Standing here, with a list of Prague apartments in hand that an AI fetched for me, I can’t help but smile. The future arrived a bit early in my living room tonight. And you know what? I could get used to this kind of help. Here’s to Manus, and all the rapidly evolving AI agents – may they continue to learn, improve, and perhaps make finding my next apartment (or doing my next tax return) as simple as asking for it. After all, if an AI can tackle the Prague rental market without breaking much of a sweat, who knows what else it’ll be capable of by the time I actually move. Exciting times ahead, indeed!
Sources:
- OpenAI, Introducing Operator – details on Operator’s design as a collaborative agent.

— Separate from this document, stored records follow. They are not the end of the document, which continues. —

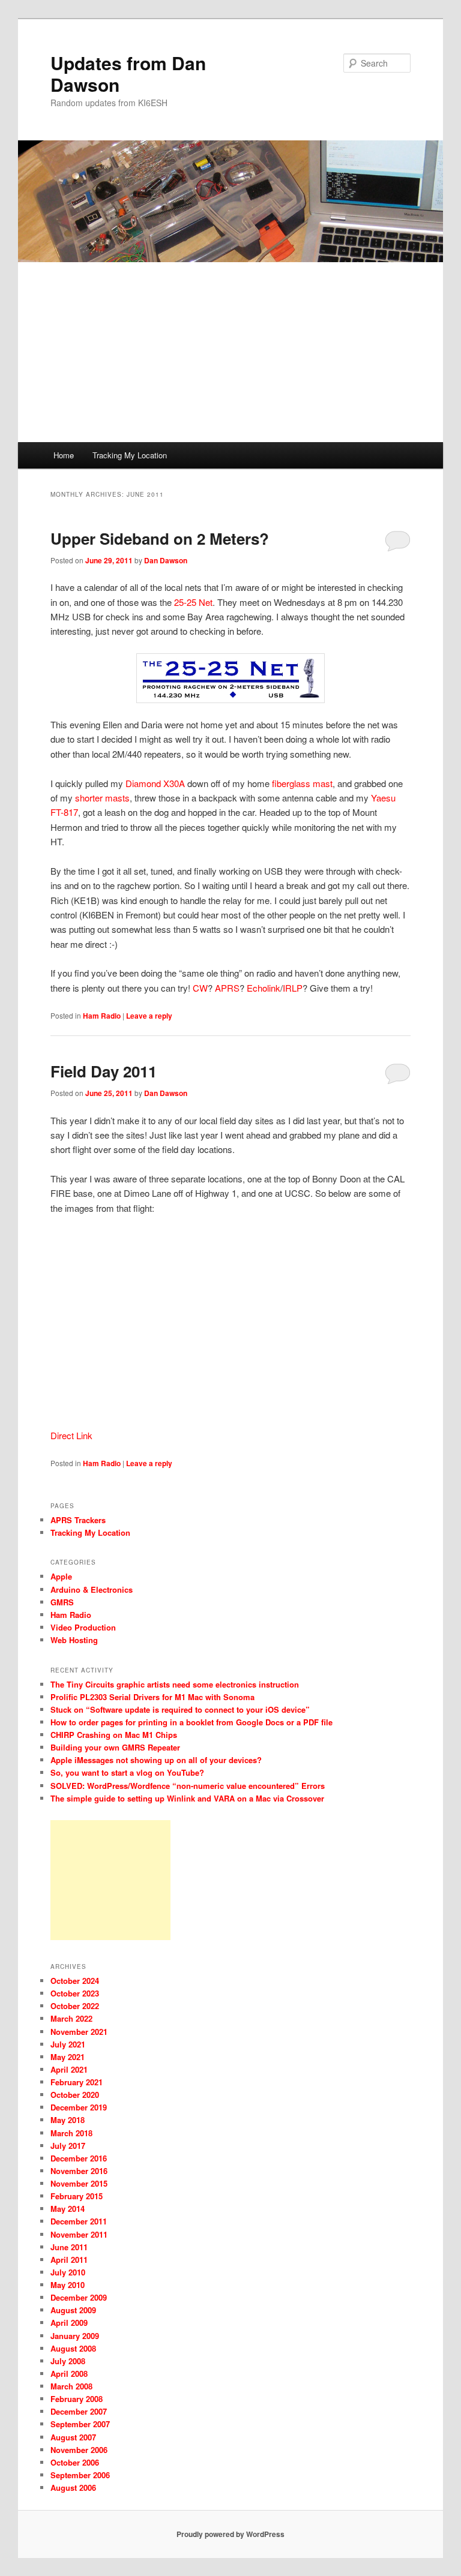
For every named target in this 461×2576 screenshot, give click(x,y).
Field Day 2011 (103, 1071)
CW (200, 987)
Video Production (83, 1627)
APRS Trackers (78, 1520)
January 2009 (74, 2335)
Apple (61, 1576)
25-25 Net (193, 602)
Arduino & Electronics (91, 1589)
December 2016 (78, 2158)
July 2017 (67, 2145)
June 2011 (69, 2247)
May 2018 (67, 2119)
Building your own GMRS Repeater (115, 1747)
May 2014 (67, 2208)
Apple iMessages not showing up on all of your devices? (156, 1760)
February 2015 (76, 2196)
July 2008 (67, 2361)
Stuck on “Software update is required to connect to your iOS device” (180, 1709)
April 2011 (69, 2259)
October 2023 (74, 1993)
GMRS (62, 1602)
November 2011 (78, 2234)
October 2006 (74, 2462)
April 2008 (69, 2373)
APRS (227, 987)
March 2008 (71, 2386)
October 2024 (74, 1980)
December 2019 (78, 2107)
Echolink (263, 987)
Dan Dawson (165, 560)
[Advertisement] (230, 352)
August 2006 (73, 2487)
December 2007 (78, 2411)
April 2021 (69, 2069)
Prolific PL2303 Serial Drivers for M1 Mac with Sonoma (152, 1697)
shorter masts (102, 797)
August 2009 (73, 2310)
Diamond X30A (155, 783)
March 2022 (71, 2018)
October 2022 (74, 2005)
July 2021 (67, 2044)
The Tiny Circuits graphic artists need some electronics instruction (174, 1684)
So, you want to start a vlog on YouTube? (127, 1772)
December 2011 (78, 2221)
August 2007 (73, 2437)
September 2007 (80, 2424)
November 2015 (78, 2183)
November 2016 (78, 2170)
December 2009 (78, 2297)
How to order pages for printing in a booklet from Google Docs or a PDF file (191, 1722)
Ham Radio (102, 1015)
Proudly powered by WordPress (230, 2534)
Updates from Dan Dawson (128, 73)
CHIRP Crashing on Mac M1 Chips (113, 1734)
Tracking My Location (129, 455)
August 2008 (73, 2348)
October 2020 (74, 2094)
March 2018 (71, 2133)
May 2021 (67, 2056)
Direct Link (71, 1435)
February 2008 (76, 2398)
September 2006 (80, 2475)
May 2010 (67, 2284)
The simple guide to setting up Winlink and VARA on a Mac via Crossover (187, 1798)
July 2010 (67, 2272)
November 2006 (78, 2449)
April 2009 (69, 2322)
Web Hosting (74, 1640)
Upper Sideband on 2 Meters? (159, 538)
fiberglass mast (302, 783)
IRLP (293, 987)
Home (63, 455)
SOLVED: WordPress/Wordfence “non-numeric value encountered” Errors (187, 1785)
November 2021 (78, 2031)
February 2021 (76, 2082)
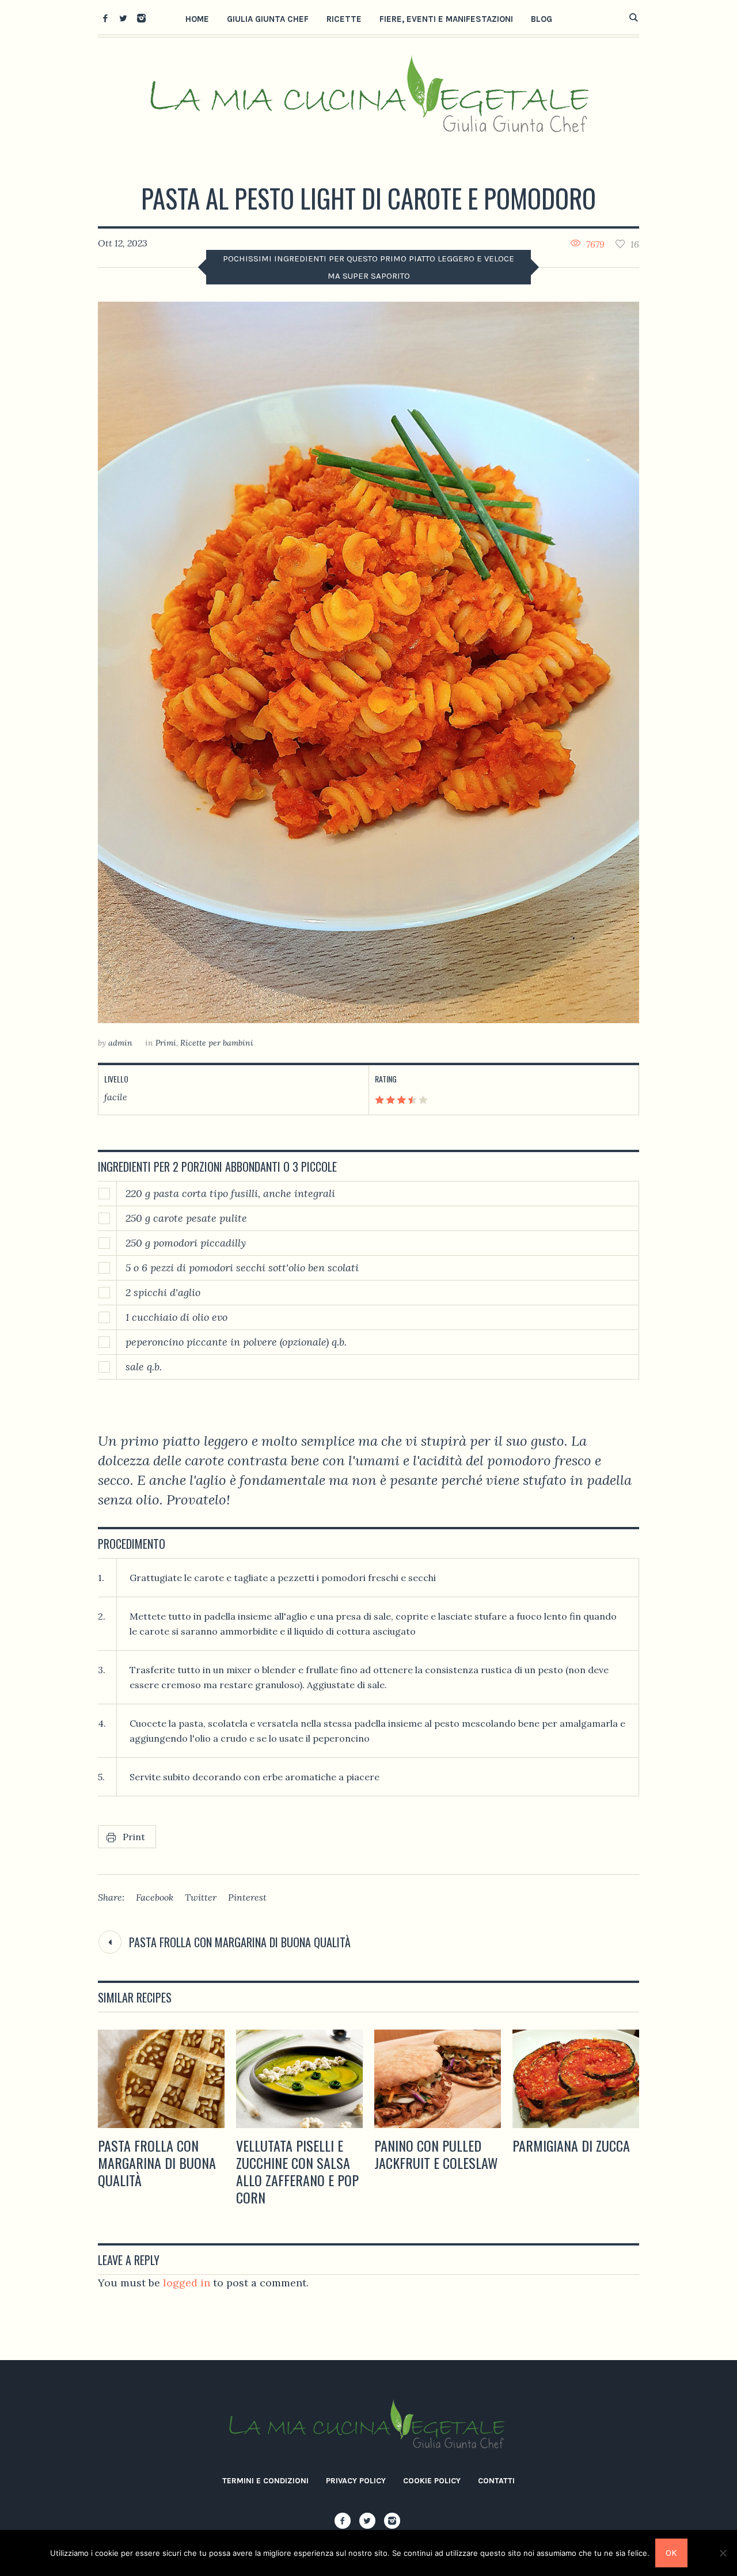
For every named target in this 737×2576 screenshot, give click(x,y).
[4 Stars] (411, 1099)
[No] (722, 2553)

- Decrypt, China's Manus AI Challenges OpenAI's $200 Agent – background on Manus, user reactions (Wilkinson’s “time traveled” quote, others praising mind-blowing capabilities), and reported issues (loops, failures).
- Exponential View, What’s the deal with Manus? – hands-on insights comparing Manus with Claude’s “Computer Use” and OpenAI’s Operator, noting Manus’s strong execution but occasional mistakes.
- Twitter user feedback via Decrypt – both hype (e.g. “most impressive AI tool… agentic capabilities are mind-blowing”) and skepticism (“fell into loops… more LLM than agent” critiques).
- Manus official site – tagline and claims that Manus “excels at various tasks… getting everything done while you rest.”, illustrating its goal of true autonomy.
- Personal observations from testing Manus on a Prague apartment search, March 2025 (as described above).